During puberty, the hypothalamus produces the gonadotrophin-releasing hormone, which in turn signals to the pituitary gland to release additional hormones. These include the luteinizing hormone (LH) and the follicle-stimulating hormone (FSH), both of which stimulate the ovaries to make additional hormones. The most well-known female hormones produced by the ovaries are estrogen and progesterone, which assist LH and FSH in regulating the menstrual cycle. These hormones increase the levels of estrogen just before ovulation, and then increase the levels of progesterone for about two weeks afterward. When the released egg is not fertilized, the progesterone level drops, which makes the uterine lining begin to shed in what is called menstruation.
Pregnancy and female hormones go hand-in-hand, as the lack of the usual drop in progesterone does not occur when a woman gets pregnant, which is why her period never shows up during that cycle. Instead, human chorionic gonadotrophin (hCG) signals to the ovaries to make more progesterone and estrogen, though the placenta usually takes over this job just before the second trimester. The results of higher levels of these female hormones are increased blood supply, a thicker uterine lining, and uterine muscles that are relaxed enough to grow with the unborn baby. While prolactin increases to make breast milk just before the birth of the baby, both estrogen and progesterone levels drop suddenly after the birth, sometimes resulting in postpartum depression. These female hormones start to decrease even more as menopause approaches.
Falling levels of estrogen during menopause can result in issues for the bones and heart, such as osteoporosis and heart disease. Night sweats, hot flashes and vaginal dryness are also common symptoms of a loss of this sex hormone. Headaches and fatigue may occur, too, leading to discomfort during menopause. On the other hand, lower levels of progesterone lead to infertility, vaginal dryness and low libido. Weight gain, depression and bloating are all additional consequences of the reduced levels of progesterone that come with menopause.

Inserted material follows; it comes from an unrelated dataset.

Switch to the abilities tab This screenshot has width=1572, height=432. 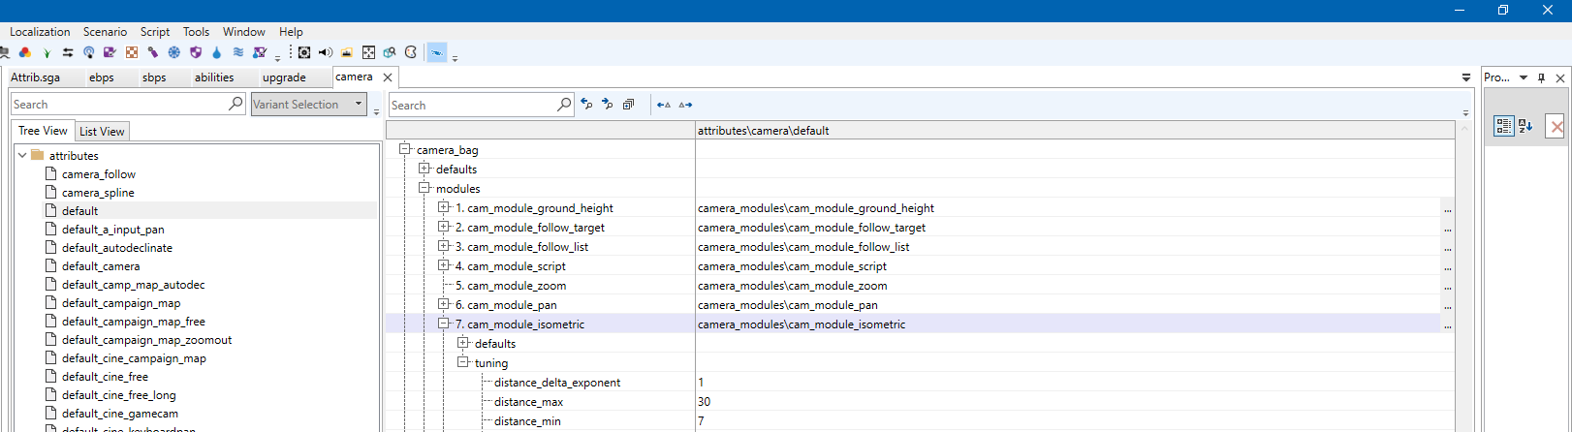214,77
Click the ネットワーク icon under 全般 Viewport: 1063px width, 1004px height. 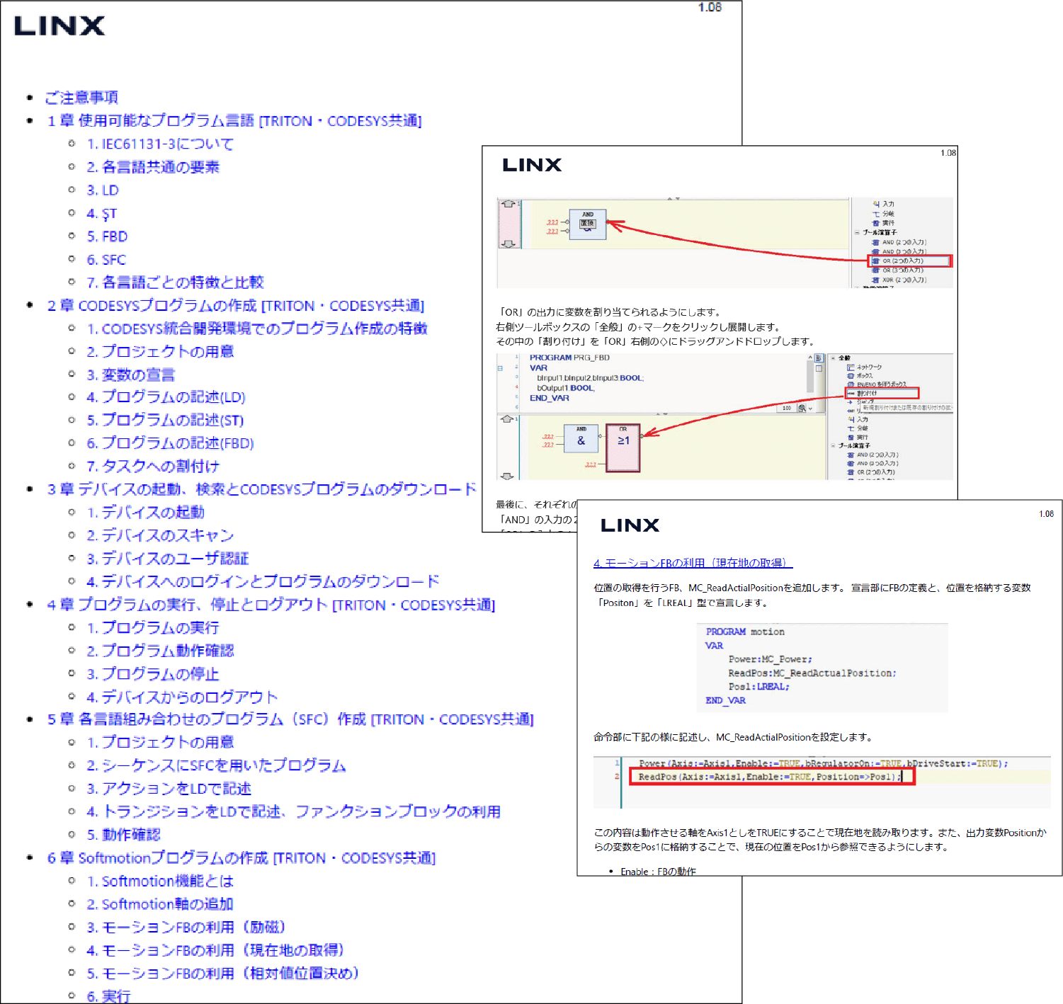851,367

For these reasons, hormone replacement therapy (HRT) is often used by aging women who dislike the effects of lower levels of female hormones. HRT usually comes as a pill or patch to be placed on the body, and it can reduce symptoms such as hot flashes and night sweats. Prior to menopause, some women use synthetic hormones to prevent pregnancy, because the excess estrogen in many types of birth control can prevent ovulation. The progesterone that comes in many forms of birth control can thicken cervical mucus to make it hard for sperm to get to the cervix, and it can also make the uterine lining too thin for an embryo to implant.